## Exercise description
Lines from the one containing "Screen dimensions: 582x474" through the final line of the records below are needed, copied exactly, with no pictures.

····················

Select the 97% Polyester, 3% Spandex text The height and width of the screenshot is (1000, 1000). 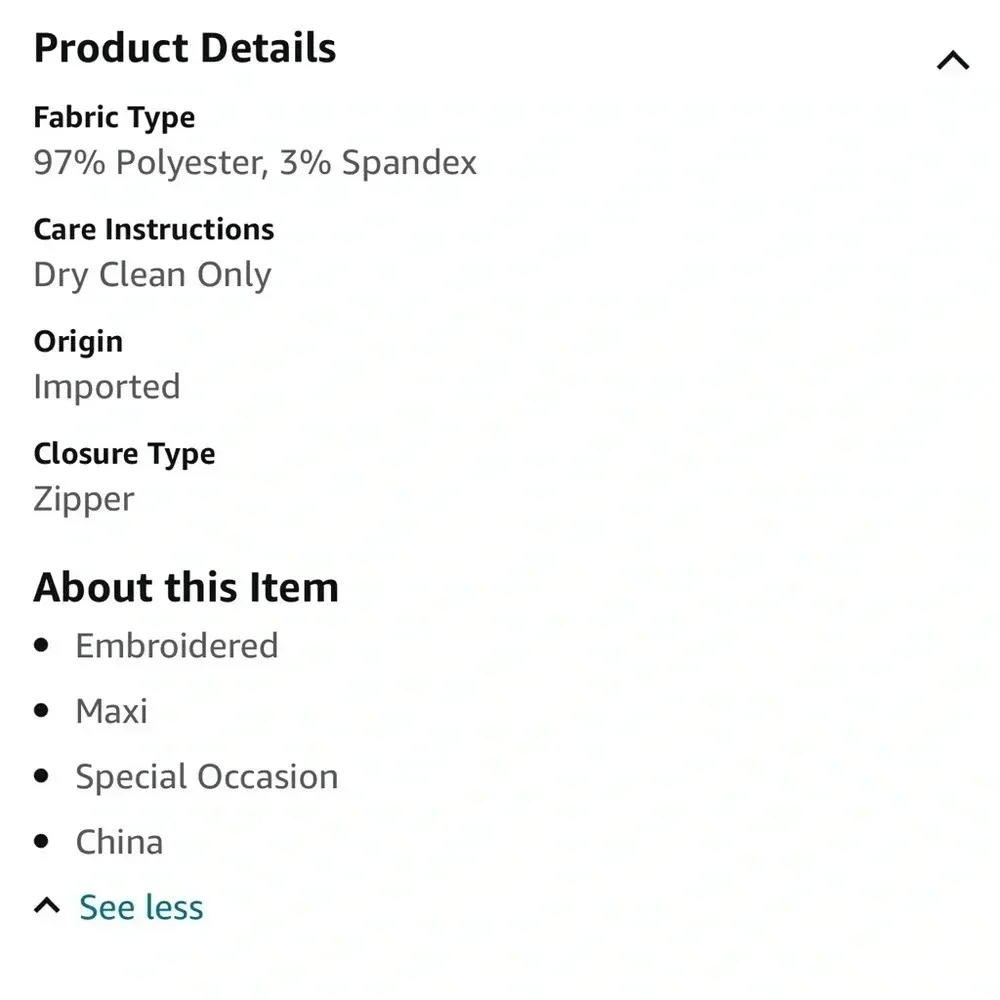[x=255, y=163]
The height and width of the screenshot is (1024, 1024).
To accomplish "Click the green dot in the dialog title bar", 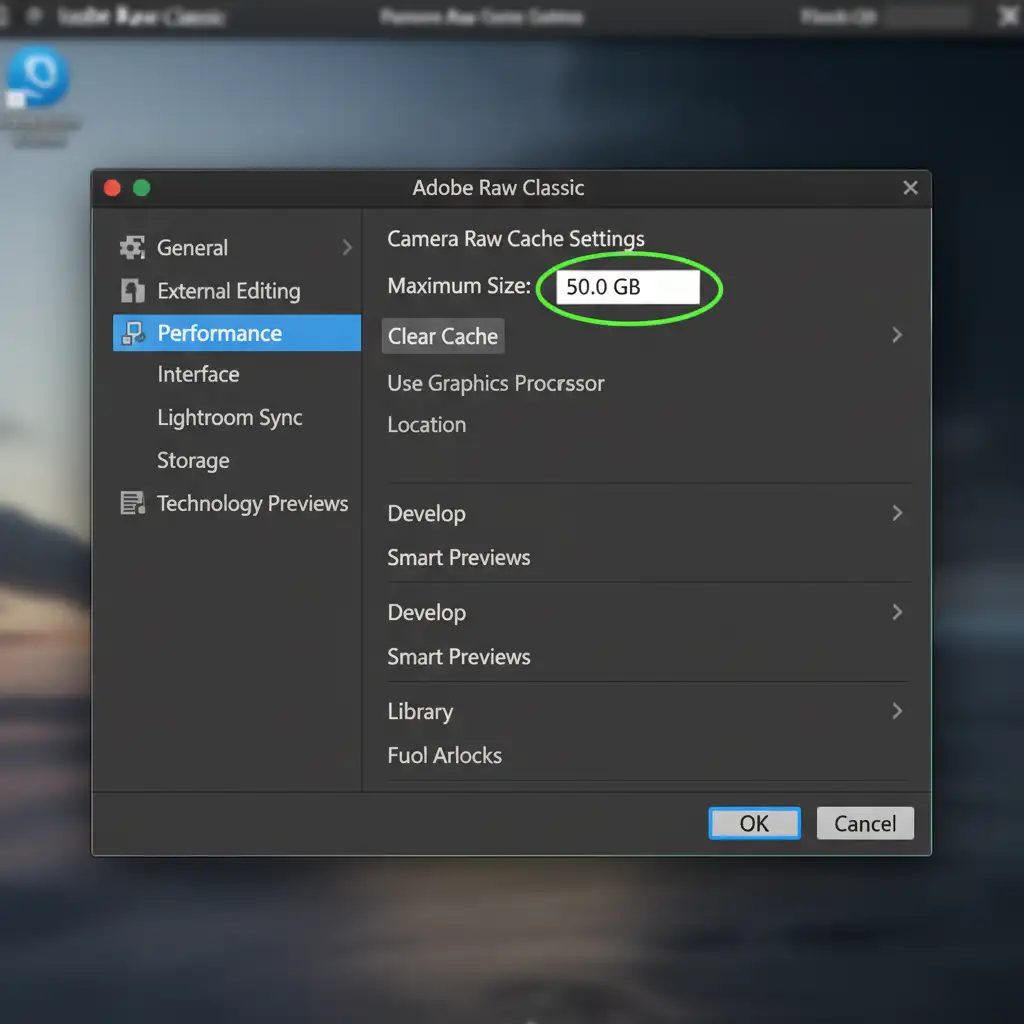I will pos(141,188).
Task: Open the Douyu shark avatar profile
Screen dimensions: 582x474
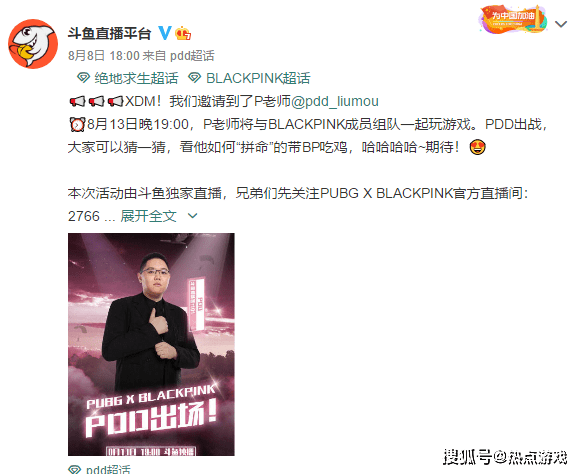Action: (33, 44)
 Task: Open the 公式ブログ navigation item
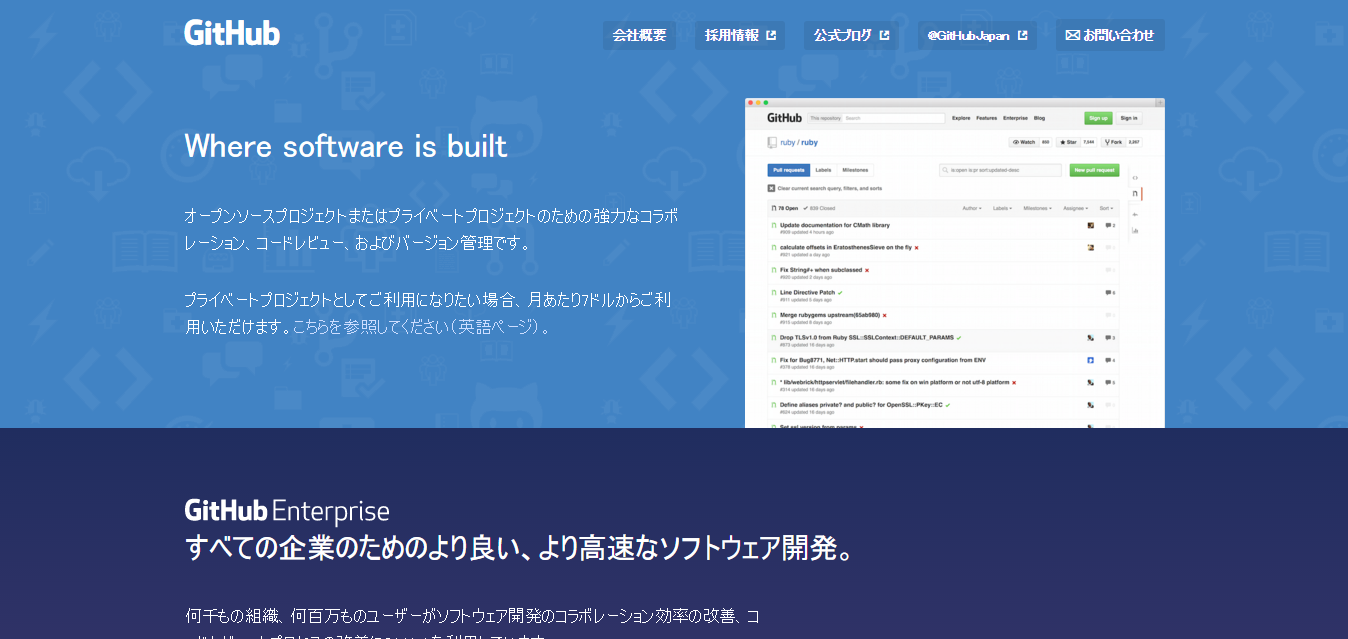842,35
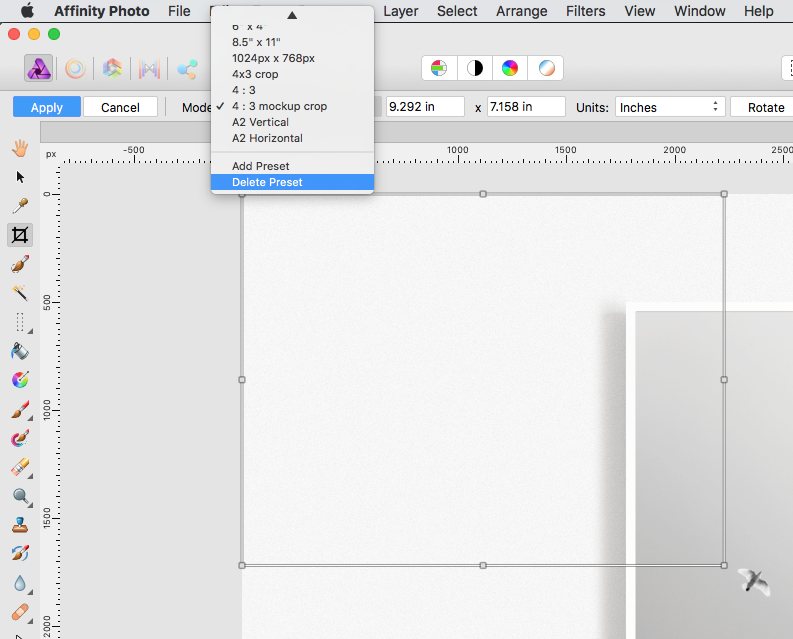Open the Units dropdown set to Inches
This screenshot has width=793, height=639.
669,107
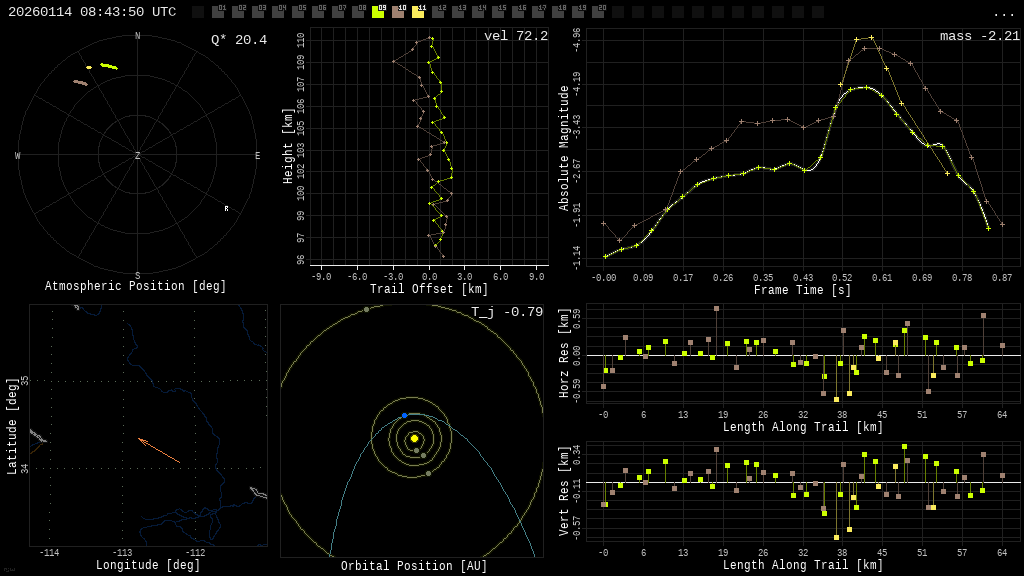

····················

## Answer for this exercise
Screen dimensions: 582x474
Action: (33, 44)
 Task: Open the 公式ブログ navigation item
842,35
Open the Units dropdown set to Inches
This screenshot has width=793, height=639.
669,107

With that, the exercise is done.